Now if you are writing descriptive text you may as well pour on the atmospherics at the same time. I have nearly finished updating  every location in  the next module the party are going to tackle and I seriously think it is much darker and atmospheric than the original which considering they are going to be investigating a tomb is just about right.

What struck me is that the original texts had very little mention of smell and sound. They would tell you how a room looked but little else unless it had a direct impact on the plot. No mention of dripping water, creaking timbers or the sounds of rats scurrying overhead. Likewise the frequent bodies found in rooms have obviously been recently given the once over with a monster sized bottle of fabreeze.

So this week I am  going  to have to set about redrawing all the maps to  a larger scale to  use at the gaming table.

Different GM-ing Styles

I am a bit of a minimalist in almost everything I do.
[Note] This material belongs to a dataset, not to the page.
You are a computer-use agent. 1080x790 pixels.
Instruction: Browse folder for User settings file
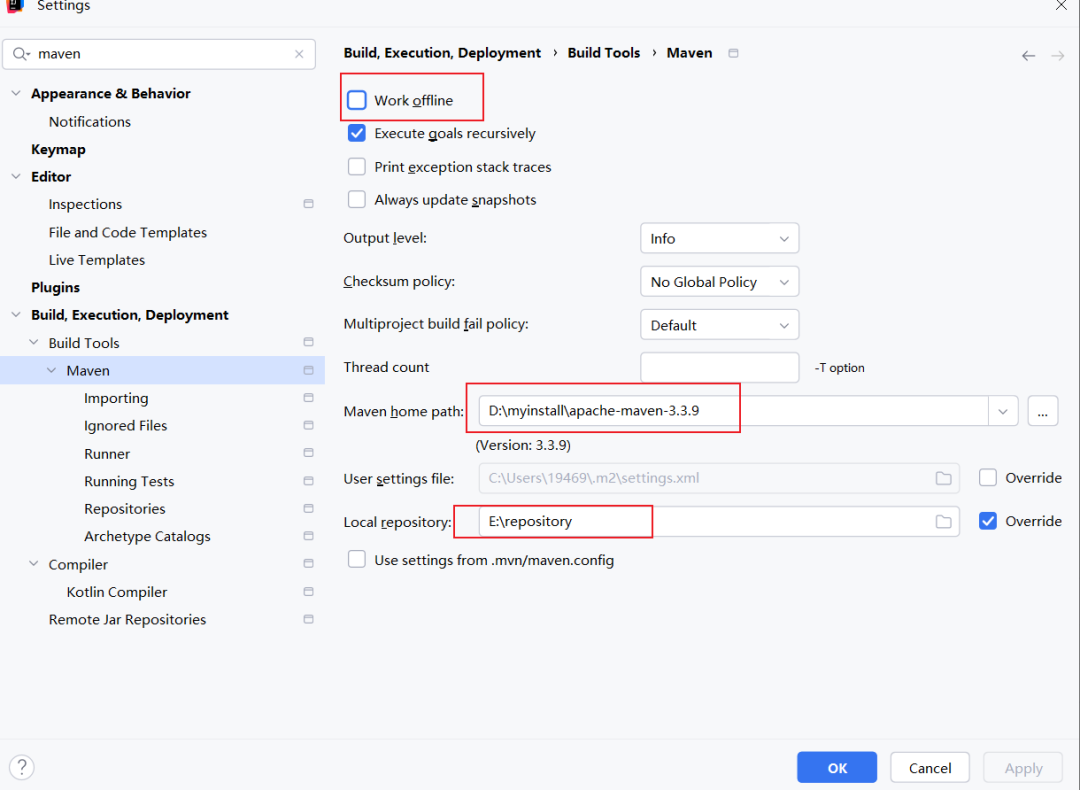[943, 478]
Below is a picture of my gaming table.

The RolemasterBlog gaming table
The RolemasterBlog gaming table

At this end of  the table you can see the adventure, one set of dice, a notepad, tablet PC for the PDF rules and shades. What else does the modern GM need? Tea, but you can see liberal cups of tea around the table so that is sorted as well. (Actually through the tea is in Brian’s honour as that is what he thinks British roleplayers only drink!)
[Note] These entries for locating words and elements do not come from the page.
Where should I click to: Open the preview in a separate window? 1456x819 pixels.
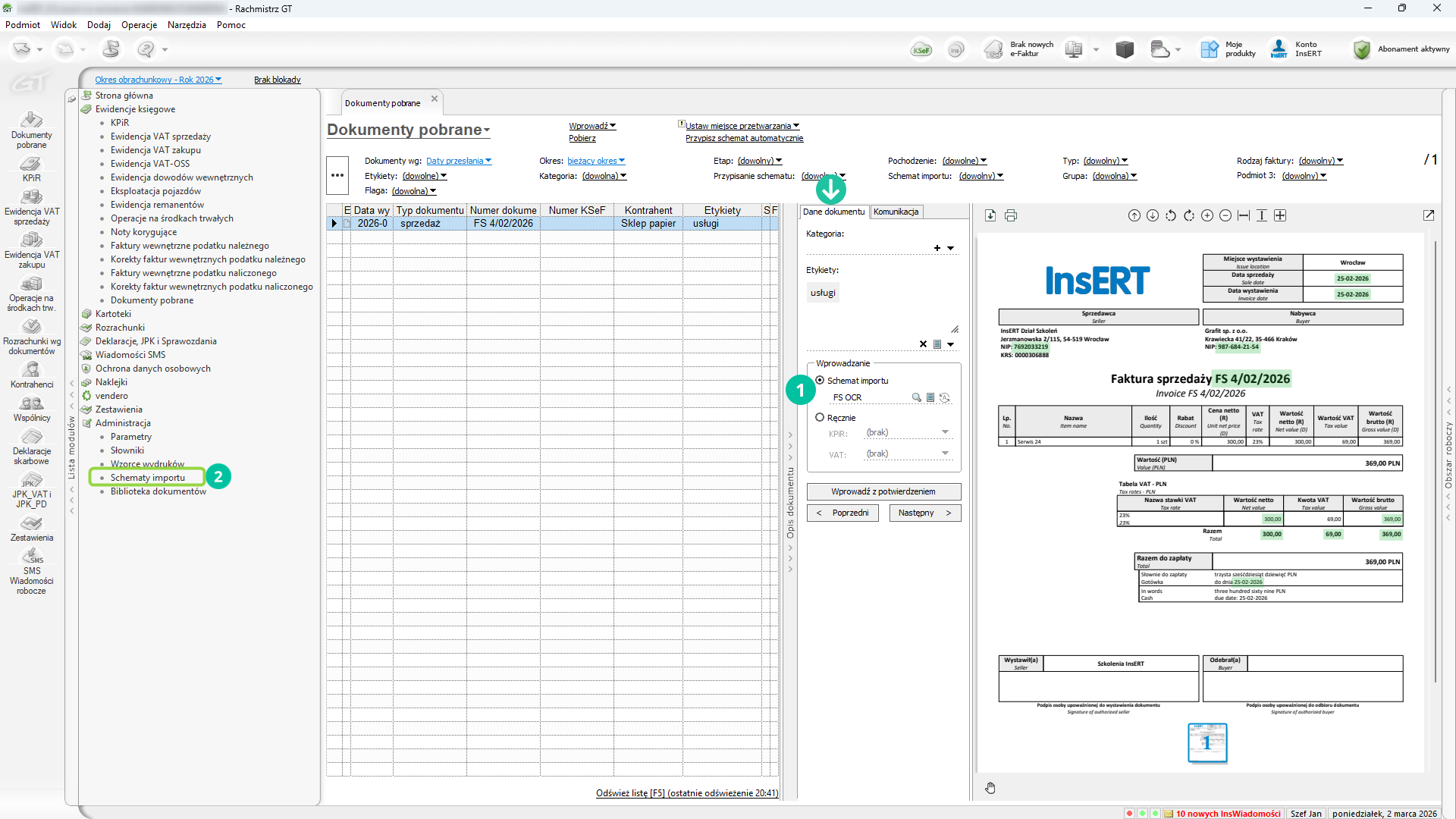pos(1429,216)
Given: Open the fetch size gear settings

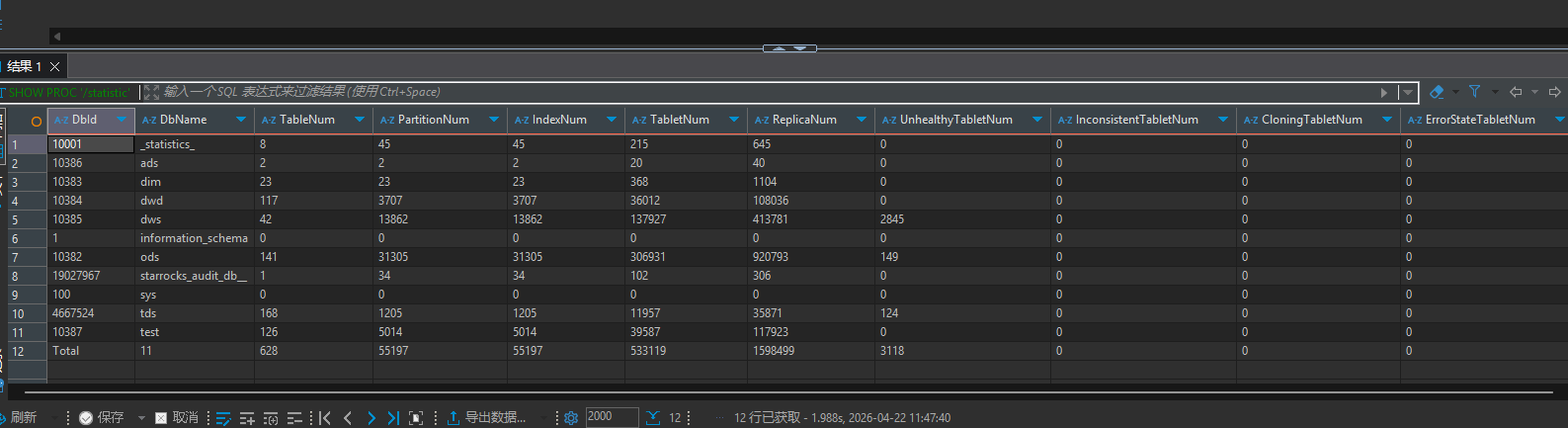Looking at the screenshot, I should tap(570, 418).
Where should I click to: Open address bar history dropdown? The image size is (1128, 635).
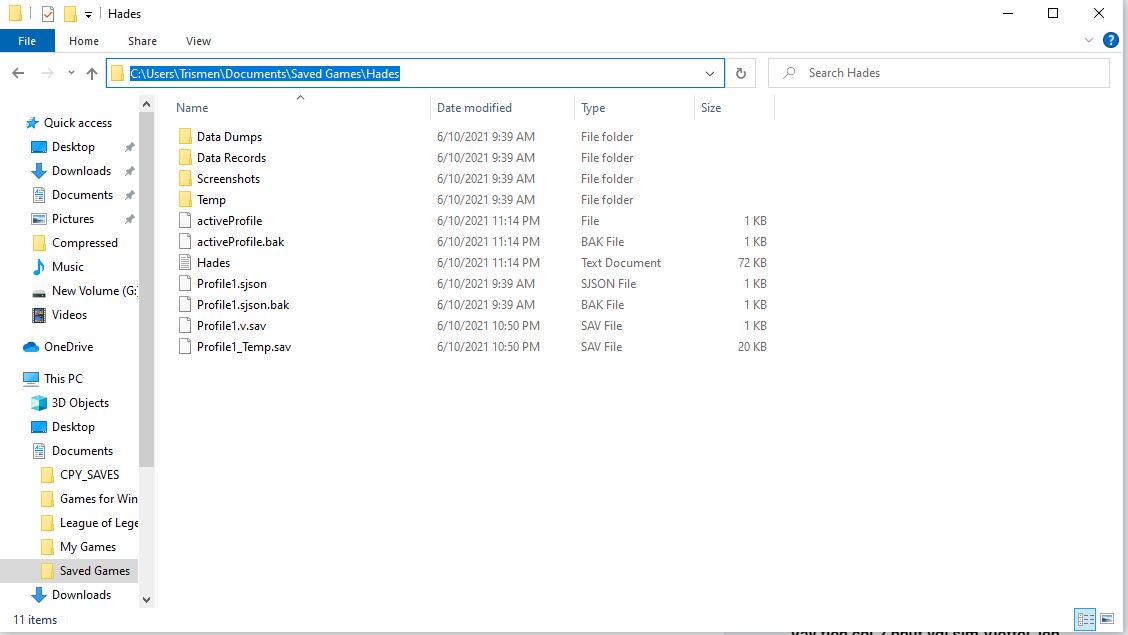point(710,73)
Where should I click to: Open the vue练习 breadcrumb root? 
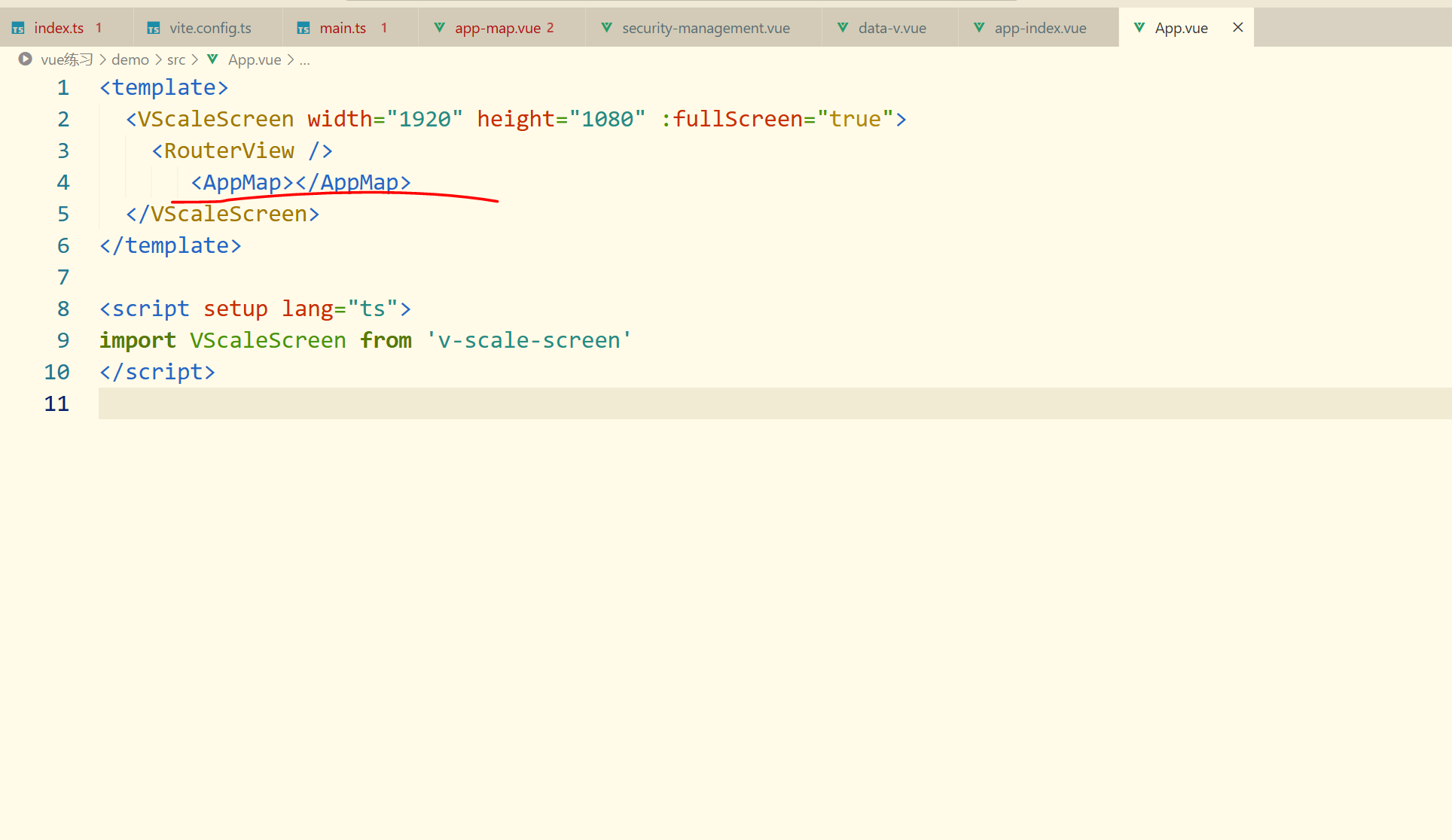(66, 59)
(The creatures & treasures on the table is not mine, the cleric is into summoning beasties to fight for him.)

You can also see the post-it notes on the players character sheets that I wrote about recently. I really do not like having to rummage through rule books, companions and supplements while I am playing because if I am doing that then I am not playing. The game has to stop while I try and find the answer the players  asked for.

I am not the only GM in our group and bearing in mind that both of us had to ship our games half way across the UK to get to the hosts home this is what GM#2 brought as a minimum….

The Sorcerous GM's game notes.
The Sorcerous GM’s game notes.

The most amusing thing here are the ring binders on the left. They are the RMC PDF rules! The blue clipboards are our character sheets and everything in between is either companions or plot notes.

The only way I can get away with my ultra light gaming is in the pregame preparation. It doesn’t really take that long to make sure that each character has their spell lists printed out with their character sheet. I also try and preempt and rule questions. I look up the rules and the copy and paste the actual wording into a Word document. I then have a single compendium of the rules at hand with the book and page numbers in case we want to look further. In this game there was a risk of characterskills falling, drowning and being poisoned so I had all those rules to hand.

I also maintain a pdf of the charts and tables I use the most. This takes the place of the GM’s screen. I have found that there is one chart that I had not added to it that we have used twice recently so I have updated my PDF to include it.

None of these things take very long. I am pretty sure every GM reads through their game notes before a session and at that time to just check any rules that you cannot remember takes but a moment. What it saves though is at least an hour of lost game time when you add it all up over three days of gaming.

Another plus point is that combat runs really quickly now. In a RM game I played in for 15 years or so each combat round used to take up to 45minutes and we were not a massive party. In one day my players had seven combats and fought 18 creatures ranging from a couple of osquips through half a dozen  skeletons and an 8th level Hook Horror.

A hook horror
A hook horror

I know my game is combat heavy, it is a consequence of playing so infrequently, but there is no way we could have done so much in a single day running from the crate of dead tree.

But then that is just how I am happiest doing things.